WHAT TO DO:
Convert the lines in the records below, from the one containing "The height and width of the screenshot is (448, 983)." through the one containing "Image resolution: width=580", into a numbered list, leaving out blank lines.

EXTRACTED RECORDS:
★ ★ ★ ★ ★

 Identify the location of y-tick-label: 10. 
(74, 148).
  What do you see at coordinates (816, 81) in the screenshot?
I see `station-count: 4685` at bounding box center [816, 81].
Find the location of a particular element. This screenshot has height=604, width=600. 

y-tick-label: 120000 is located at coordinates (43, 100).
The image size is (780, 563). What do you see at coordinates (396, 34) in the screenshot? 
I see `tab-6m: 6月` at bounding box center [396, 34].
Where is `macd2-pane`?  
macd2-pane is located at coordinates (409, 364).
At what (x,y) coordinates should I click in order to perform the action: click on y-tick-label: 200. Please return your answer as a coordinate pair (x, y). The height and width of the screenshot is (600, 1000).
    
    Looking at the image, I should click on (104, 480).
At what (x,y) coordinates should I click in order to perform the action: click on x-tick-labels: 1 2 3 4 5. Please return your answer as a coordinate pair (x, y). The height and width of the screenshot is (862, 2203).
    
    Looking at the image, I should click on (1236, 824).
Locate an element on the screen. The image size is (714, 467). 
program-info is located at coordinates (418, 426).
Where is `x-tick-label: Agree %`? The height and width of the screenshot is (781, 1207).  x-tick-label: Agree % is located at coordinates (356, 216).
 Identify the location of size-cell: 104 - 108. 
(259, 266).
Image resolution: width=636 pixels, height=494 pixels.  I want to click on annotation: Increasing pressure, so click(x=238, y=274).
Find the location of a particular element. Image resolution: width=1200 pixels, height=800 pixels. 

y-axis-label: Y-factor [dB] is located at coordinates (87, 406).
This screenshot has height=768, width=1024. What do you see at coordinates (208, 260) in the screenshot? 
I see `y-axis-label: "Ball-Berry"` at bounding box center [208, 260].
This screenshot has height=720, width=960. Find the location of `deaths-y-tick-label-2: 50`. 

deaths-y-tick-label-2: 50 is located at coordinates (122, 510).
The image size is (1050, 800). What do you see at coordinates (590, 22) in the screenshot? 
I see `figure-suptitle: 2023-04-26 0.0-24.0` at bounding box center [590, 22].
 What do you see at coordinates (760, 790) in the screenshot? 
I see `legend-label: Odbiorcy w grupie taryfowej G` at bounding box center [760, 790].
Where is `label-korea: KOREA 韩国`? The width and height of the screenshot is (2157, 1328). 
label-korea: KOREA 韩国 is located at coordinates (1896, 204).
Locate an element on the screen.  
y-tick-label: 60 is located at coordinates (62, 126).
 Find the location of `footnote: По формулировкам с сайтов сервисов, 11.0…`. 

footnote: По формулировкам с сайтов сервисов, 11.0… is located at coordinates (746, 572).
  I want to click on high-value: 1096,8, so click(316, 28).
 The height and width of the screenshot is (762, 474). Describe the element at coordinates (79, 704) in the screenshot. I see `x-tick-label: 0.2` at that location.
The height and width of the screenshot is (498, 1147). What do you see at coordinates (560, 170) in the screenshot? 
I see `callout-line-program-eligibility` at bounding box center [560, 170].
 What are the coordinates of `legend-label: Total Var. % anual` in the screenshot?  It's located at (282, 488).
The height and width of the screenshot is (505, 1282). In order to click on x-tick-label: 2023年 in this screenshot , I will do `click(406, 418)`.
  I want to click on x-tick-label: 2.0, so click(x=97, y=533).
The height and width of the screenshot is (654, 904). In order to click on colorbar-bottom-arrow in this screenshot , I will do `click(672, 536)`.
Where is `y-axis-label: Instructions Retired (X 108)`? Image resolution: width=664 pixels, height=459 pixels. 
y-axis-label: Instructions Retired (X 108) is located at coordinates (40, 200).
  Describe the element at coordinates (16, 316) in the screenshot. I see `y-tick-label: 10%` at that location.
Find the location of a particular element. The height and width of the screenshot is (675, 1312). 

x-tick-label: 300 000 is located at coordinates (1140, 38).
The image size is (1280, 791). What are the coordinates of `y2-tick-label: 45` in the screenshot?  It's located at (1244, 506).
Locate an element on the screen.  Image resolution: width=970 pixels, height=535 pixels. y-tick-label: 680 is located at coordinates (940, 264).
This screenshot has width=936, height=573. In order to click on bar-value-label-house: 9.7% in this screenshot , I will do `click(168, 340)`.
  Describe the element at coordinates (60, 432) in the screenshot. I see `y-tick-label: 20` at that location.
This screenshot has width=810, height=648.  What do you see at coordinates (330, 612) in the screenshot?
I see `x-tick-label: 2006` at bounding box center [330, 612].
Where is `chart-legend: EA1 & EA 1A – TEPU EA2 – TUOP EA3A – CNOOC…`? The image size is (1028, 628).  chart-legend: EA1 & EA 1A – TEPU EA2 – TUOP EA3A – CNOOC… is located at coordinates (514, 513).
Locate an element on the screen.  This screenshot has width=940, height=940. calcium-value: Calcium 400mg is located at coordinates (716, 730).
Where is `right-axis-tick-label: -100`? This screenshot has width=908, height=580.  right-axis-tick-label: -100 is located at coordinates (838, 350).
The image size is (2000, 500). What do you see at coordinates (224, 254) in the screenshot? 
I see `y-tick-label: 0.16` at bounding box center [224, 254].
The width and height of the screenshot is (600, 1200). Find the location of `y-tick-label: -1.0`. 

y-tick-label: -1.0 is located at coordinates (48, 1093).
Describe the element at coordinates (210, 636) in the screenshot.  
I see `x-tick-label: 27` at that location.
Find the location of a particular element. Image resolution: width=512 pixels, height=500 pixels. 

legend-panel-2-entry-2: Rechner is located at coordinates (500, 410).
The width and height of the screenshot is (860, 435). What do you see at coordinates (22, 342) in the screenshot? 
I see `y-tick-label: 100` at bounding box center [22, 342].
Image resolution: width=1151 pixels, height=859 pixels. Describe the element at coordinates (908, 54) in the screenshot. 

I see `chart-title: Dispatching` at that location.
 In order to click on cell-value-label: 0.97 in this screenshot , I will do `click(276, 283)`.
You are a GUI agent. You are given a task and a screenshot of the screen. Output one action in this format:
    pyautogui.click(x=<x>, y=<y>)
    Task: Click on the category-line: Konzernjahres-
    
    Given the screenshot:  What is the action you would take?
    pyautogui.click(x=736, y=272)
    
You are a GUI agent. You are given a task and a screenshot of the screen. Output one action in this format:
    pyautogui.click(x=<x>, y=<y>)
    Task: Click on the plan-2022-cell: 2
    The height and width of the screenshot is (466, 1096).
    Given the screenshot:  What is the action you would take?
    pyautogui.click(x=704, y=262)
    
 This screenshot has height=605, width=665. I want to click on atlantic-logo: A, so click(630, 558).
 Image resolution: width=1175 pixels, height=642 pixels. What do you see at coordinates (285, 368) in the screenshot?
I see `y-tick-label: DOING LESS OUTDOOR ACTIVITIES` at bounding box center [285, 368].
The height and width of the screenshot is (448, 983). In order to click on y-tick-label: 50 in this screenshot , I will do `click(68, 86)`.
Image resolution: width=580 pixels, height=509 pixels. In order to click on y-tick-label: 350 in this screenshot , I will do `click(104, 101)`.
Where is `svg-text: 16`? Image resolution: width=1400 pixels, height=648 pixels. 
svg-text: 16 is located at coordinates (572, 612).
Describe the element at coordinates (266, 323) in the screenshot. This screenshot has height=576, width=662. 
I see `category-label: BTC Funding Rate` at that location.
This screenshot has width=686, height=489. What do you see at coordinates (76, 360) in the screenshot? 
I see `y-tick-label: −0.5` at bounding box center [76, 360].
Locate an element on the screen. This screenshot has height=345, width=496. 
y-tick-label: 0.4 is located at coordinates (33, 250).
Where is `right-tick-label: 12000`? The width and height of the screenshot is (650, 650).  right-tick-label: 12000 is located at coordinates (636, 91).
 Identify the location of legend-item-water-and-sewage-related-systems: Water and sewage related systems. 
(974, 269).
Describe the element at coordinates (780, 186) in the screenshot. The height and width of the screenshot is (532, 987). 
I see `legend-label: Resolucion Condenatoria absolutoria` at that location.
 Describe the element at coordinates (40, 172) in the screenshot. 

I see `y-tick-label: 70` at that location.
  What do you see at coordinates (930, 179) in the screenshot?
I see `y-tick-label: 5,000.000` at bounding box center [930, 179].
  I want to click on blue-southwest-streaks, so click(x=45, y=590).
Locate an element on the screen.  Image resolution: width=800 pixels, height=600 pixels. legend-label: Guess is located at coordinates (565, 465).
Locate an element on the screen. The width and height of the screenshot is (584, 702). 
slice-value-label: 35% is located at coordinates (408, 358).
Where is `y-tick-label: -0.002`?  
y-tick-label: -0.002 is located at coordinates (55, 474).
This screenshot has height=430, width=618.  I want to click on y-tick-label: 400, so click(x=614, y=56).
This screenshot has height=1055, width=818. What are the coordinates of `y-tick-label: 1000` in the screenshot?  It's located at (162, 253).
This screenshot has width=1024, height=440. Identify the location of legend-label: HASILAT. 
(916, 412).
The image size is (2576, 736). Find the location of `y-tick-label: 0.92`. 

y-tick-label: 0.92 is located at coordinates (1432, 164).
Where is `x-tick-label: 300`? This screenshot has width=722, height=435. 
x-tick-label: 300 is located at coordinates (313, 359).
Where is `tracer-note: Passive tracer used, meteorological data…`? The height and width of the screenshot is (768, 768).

★ ★ ★ ★ ★

WRITTEN REPLY:
1. The height and width of the screenshot is (448, 983). In order to click on y-tick-label: 50 in this screenshot , I will do `click(68, 86)`.
2. Image resolution: width=580 pixels, height=509 pixels. In order to click on y-tick-label: 350 in this screenshot , I will do `click(104, 101)`.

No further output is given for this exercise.